C-SPAN is launching a "LCV Cities Tour" during which the history and literary life of eight southeastern cities (one each month) will be featured on the network's non-fiction book channel (BookTV on C-SPAN2) and history channel (American History TV on C-SPAN3).

C-SPAN producers are travelling the eight-month tour in specially detailed Ford Transit Connect vehicles, which C-SPAN has dubbed its "Local Content Vehicles," or "LCVs."

The tour will visit Bright House Networks, Tampa, Fla., next week (May 9 week) with content airing May 28-29; Comcast in Savannah, Ga., the week of June 6 (airs June 25-26); Comcast in Charleston, S.C., the week of July 4 (airs July 30-31); Time Warner Cable in Charlotte, N.C., the week of Sept. 5 (airs Sept. 24-25); Comcast in Knoxville, Tenn., the week of Oct. 3 (airs Oct. 29-30); BHN in Birmingham, Ala., the week of Nov. 7 (airs Nov. 26-27) and Cox Communications in Baton Rouge, La., the week of Dec. 5 (airs Dec. 24-25).

An earlier visit to Frankfort Plant Board in Frankfort, Ky., will air the weekend of Aug. 27-28.

C-SPAN producers spend one week in each of the selected cities, visiting various literary and historic sites, and interviewing local historians, authors and civic leaders. Each member of the LCV team, led by longtime C-SPAN manager Debbie Lamb, is equipped to shoot and edit video on location as well as make presentations to the community about the work they do for the network.
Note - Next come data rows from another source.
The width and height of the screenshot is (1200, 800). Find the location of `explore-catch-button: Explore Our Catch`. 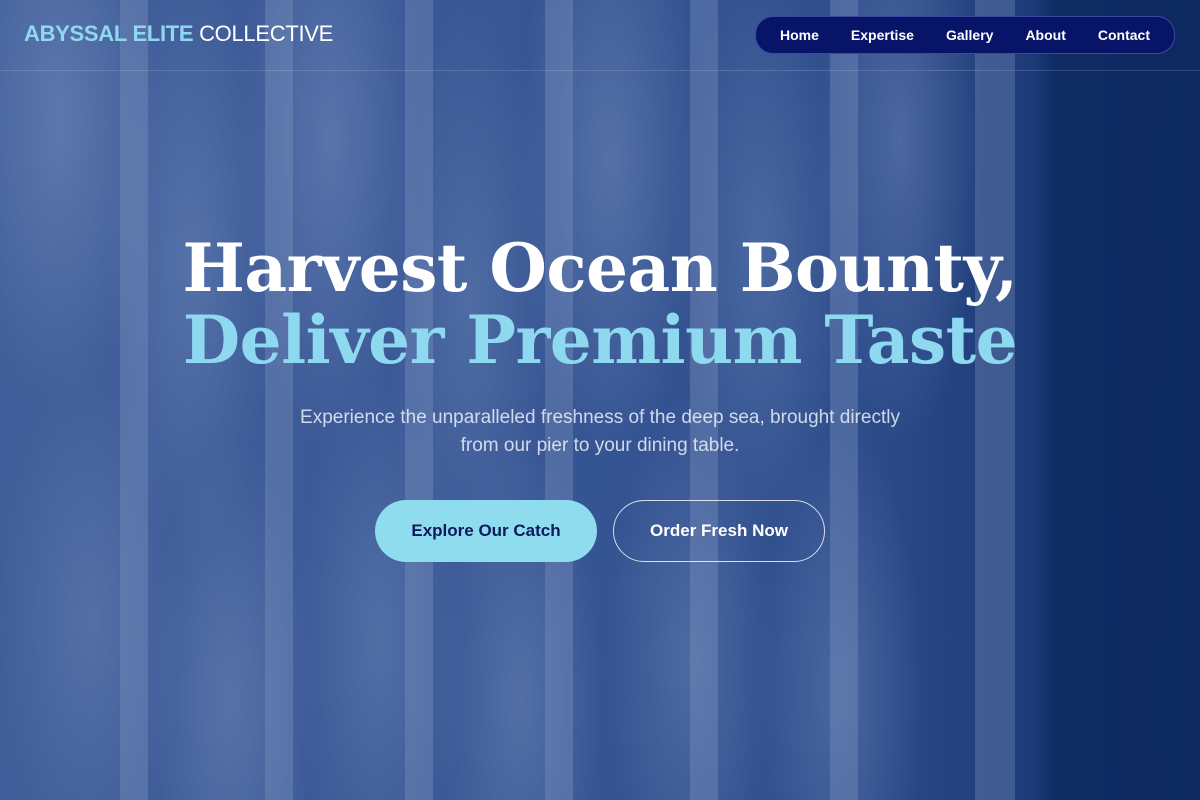

explore-catch-button: Explore Our Catch is located at coordinates (486, 531).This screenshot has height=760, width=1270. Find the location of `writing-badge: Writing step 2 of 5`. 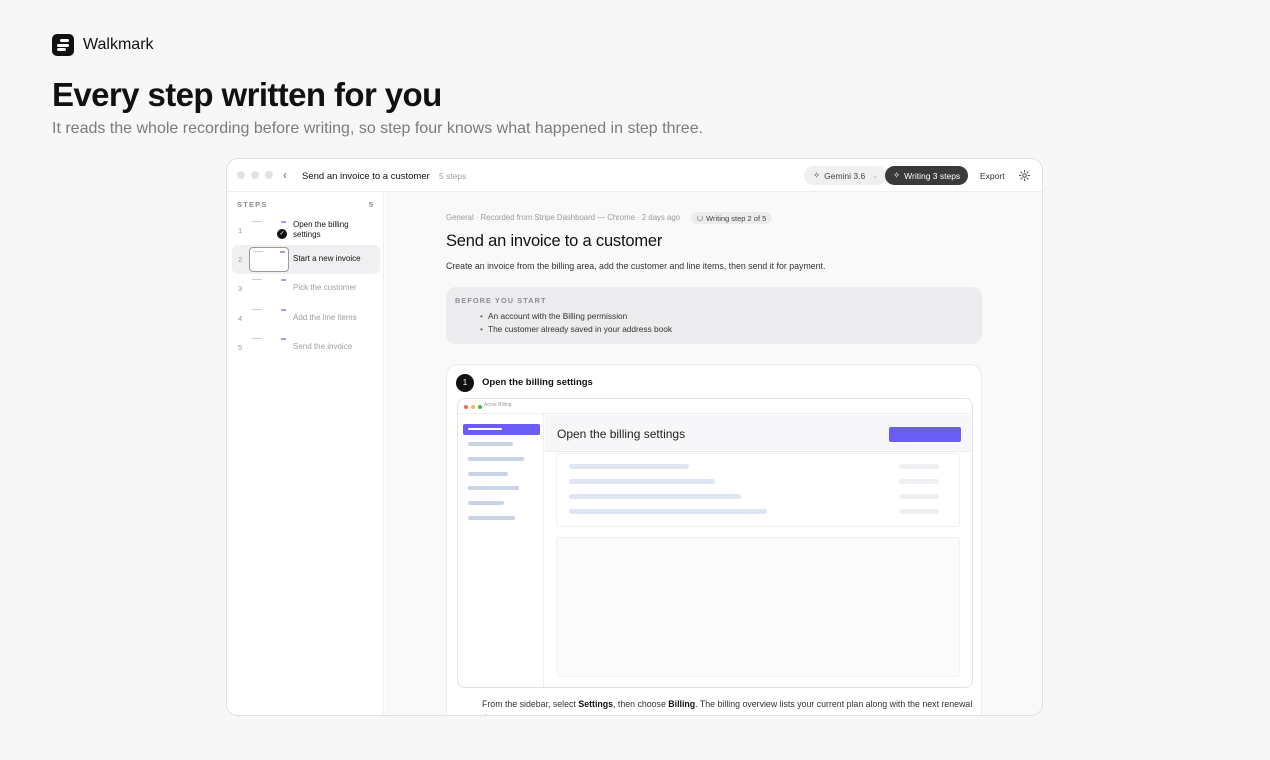

writing-badge: Writing step 2 of 5 is located at coordinates (732, 218).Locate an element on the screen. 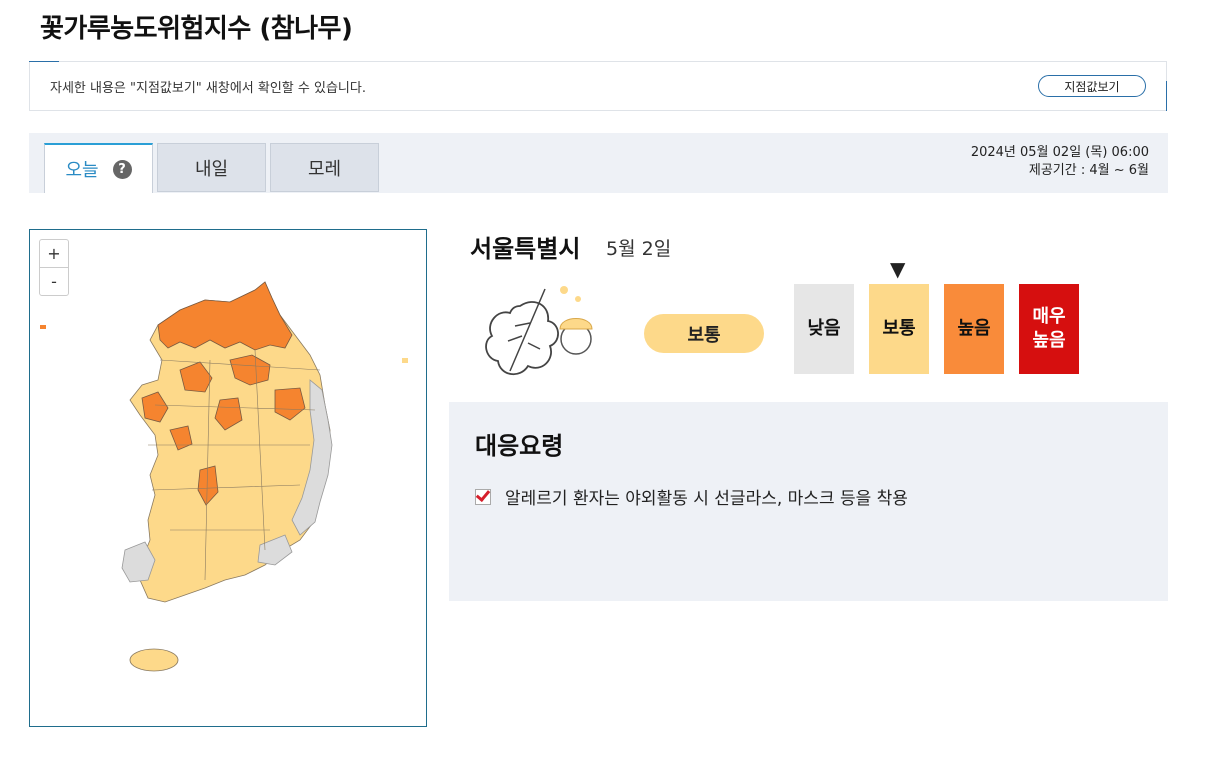 The image size is (1211, 758). region-name: 서울특별시 is located at coordinates (526, 249).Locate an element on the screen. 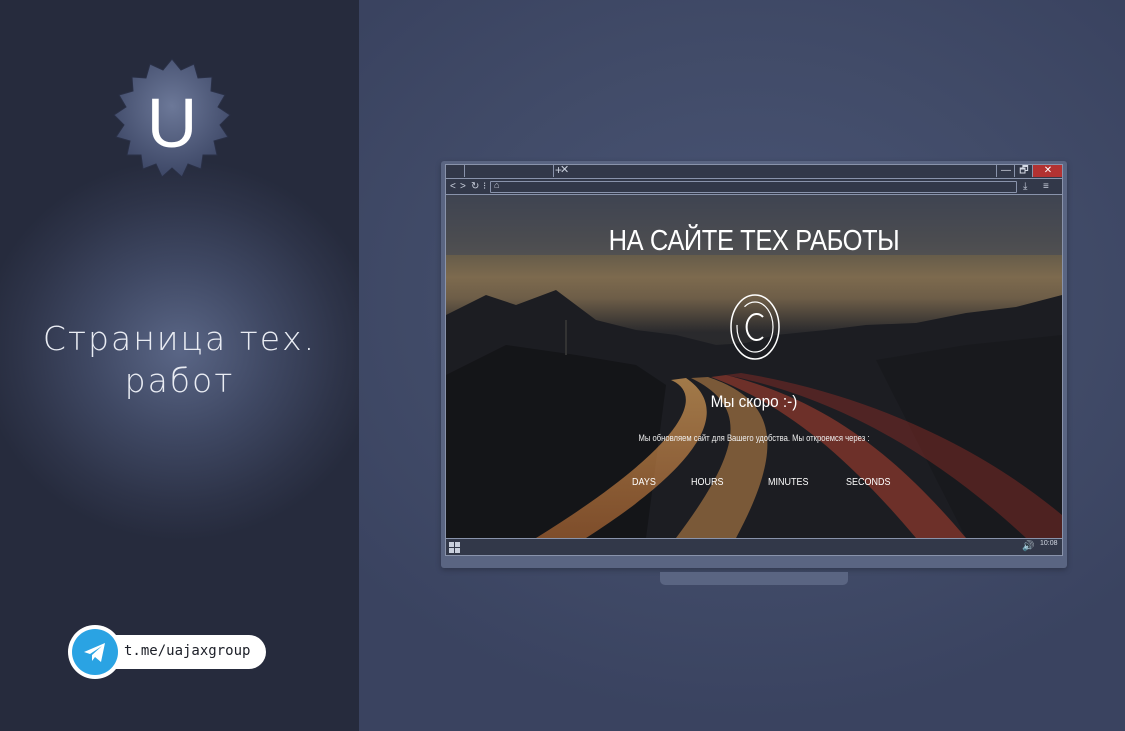  brand-badge-logo: U is located at coordinates (172, 118).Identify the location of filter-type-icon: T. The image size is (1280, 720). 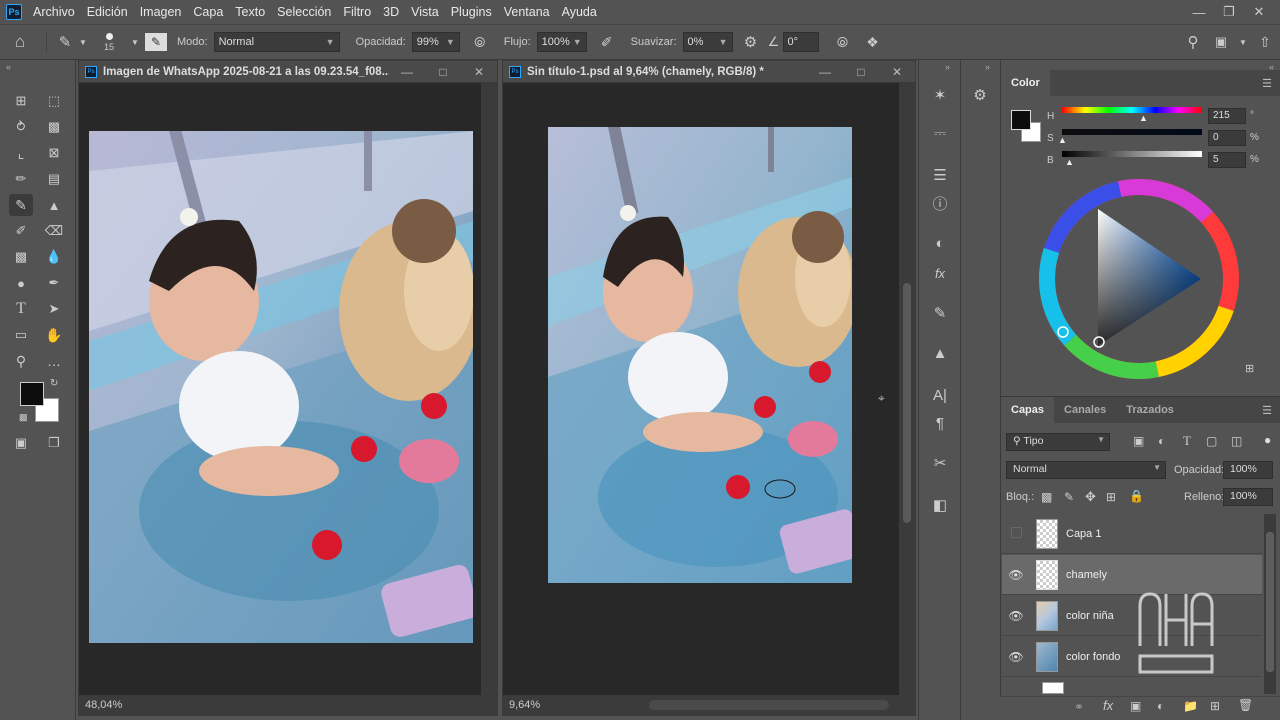
(1187, 441).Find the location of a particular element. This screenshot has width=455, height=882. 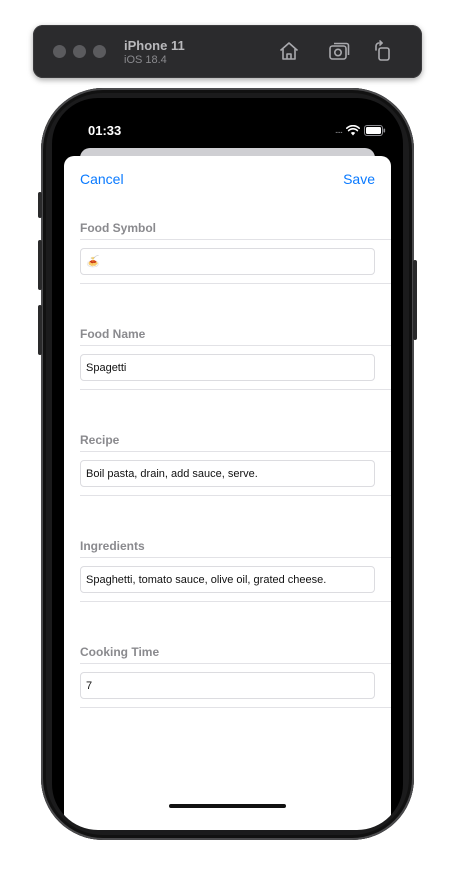

silent-switch is located at coordinates (40, 205).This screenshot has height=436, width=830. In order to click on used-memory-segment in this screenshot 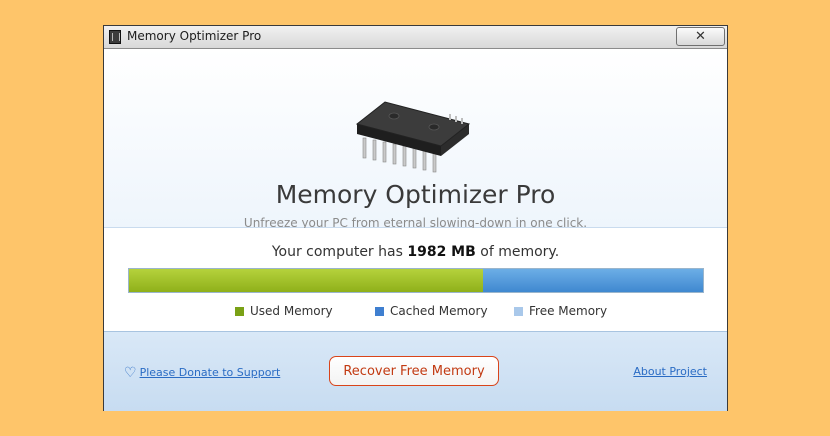, I will do `click(306, 280)`.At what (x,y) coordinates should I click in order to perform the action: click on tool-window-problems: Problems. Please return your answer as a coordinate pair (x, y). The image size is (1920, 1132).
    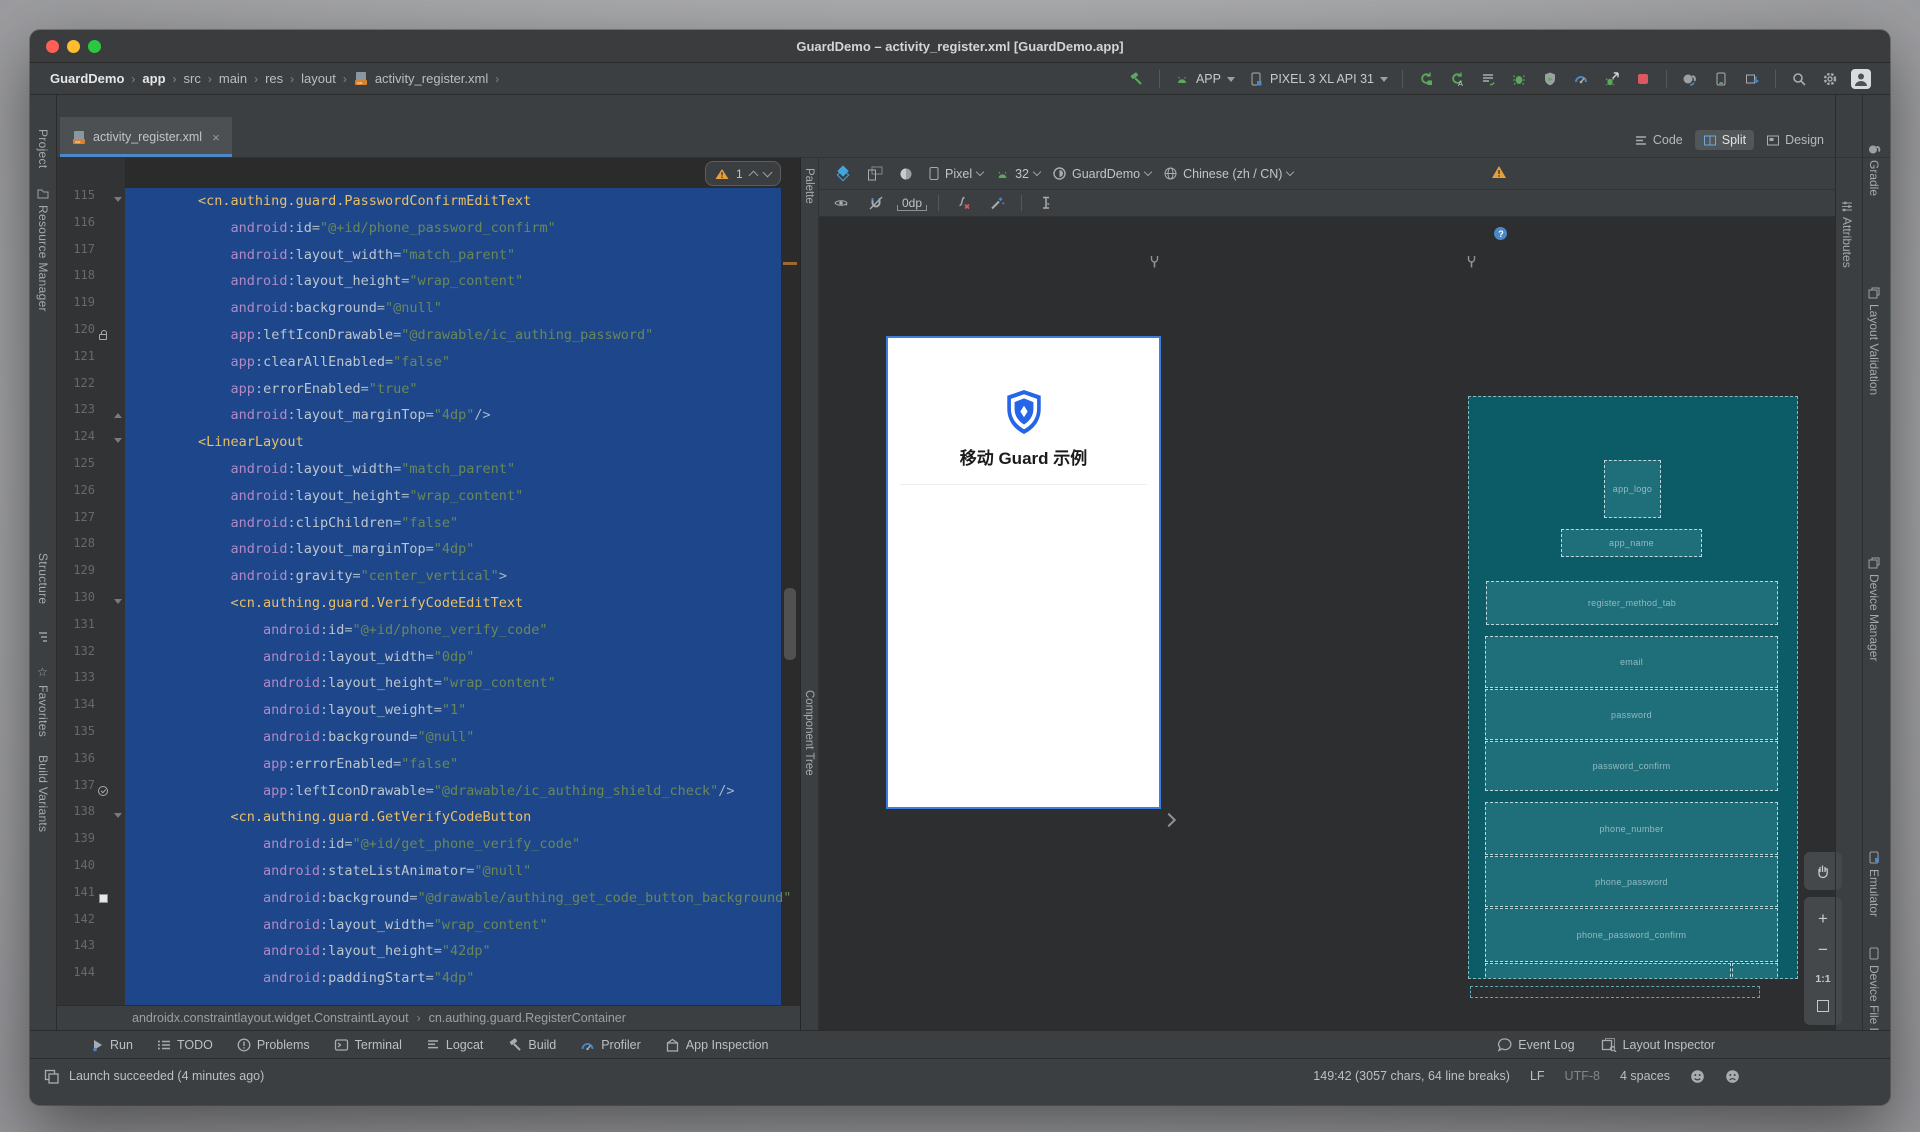
    Looking at the image, I should click on (274, 1045). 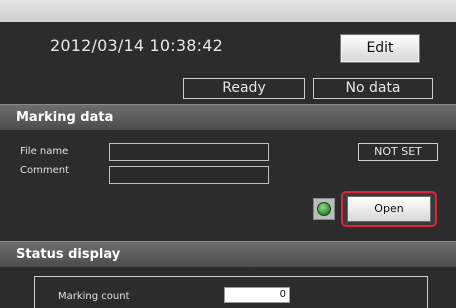 I want to click on not-set-badge: NOT SET, so click(x=398, y=152).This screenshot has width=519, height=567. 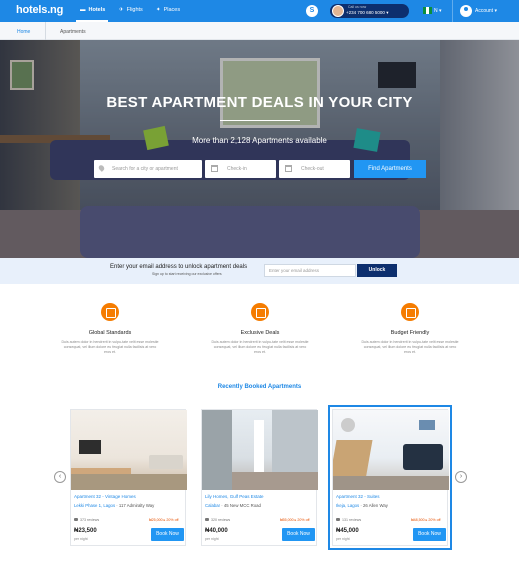 I want to click on account-menu: Account ▾, so click(x=486, y=11).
Meantime, with representatives of our cable affiliates, the LCV team will visit schools, civic associations, and other key community organizations, talking about cable's longtime commitment to public service through carriage of the C-SPAN channels.

During C-SPAN's inaugural tour stop in Tampa/St. Petersburg, which begins Monday, May 9, the network also will record interviews about the city's plans for the 2012 Republican national convention. C-SPAN will do likewise during a later visit to Charlotte, NC, site of the 2012 Democratic national convention.

In Tampa/St. Petersburg, C-SPAN is partnering with local cable affiliate Bright House Networks, which is helping to advise upon and organize the week's many logistics.

A May 9 press conference at the Tampa Bay History Center kicks off C-SPAN's week of video production in Tampa/St. Petersburg and launches the national project.

"C-SPAN has two primary goals with our LCV Cities Tour," C-SPAN co-president Susan Swain said in a statement. "The first is to more systematically go beyond the Washington beltway for our non-fiction book and history programming and highlight for our national audiences some of the unique culture and history of the cities we visit. Secondly, with our LCV project, we want to continue our long tradition of partnering with affiliates in their communities, with schools, elected officials, and the general public."

C-SPAN's LCV initiative also will incorporate extensive digital and social media outreach, including use of Twitter, Facebook, foursquare, and online streaming on C-SPAN websites.

C-SPAN video from each city will be archived -- and easily searchable, clippable, and shareable -- through C-SPAN's Peabody Award-winning online Video Library.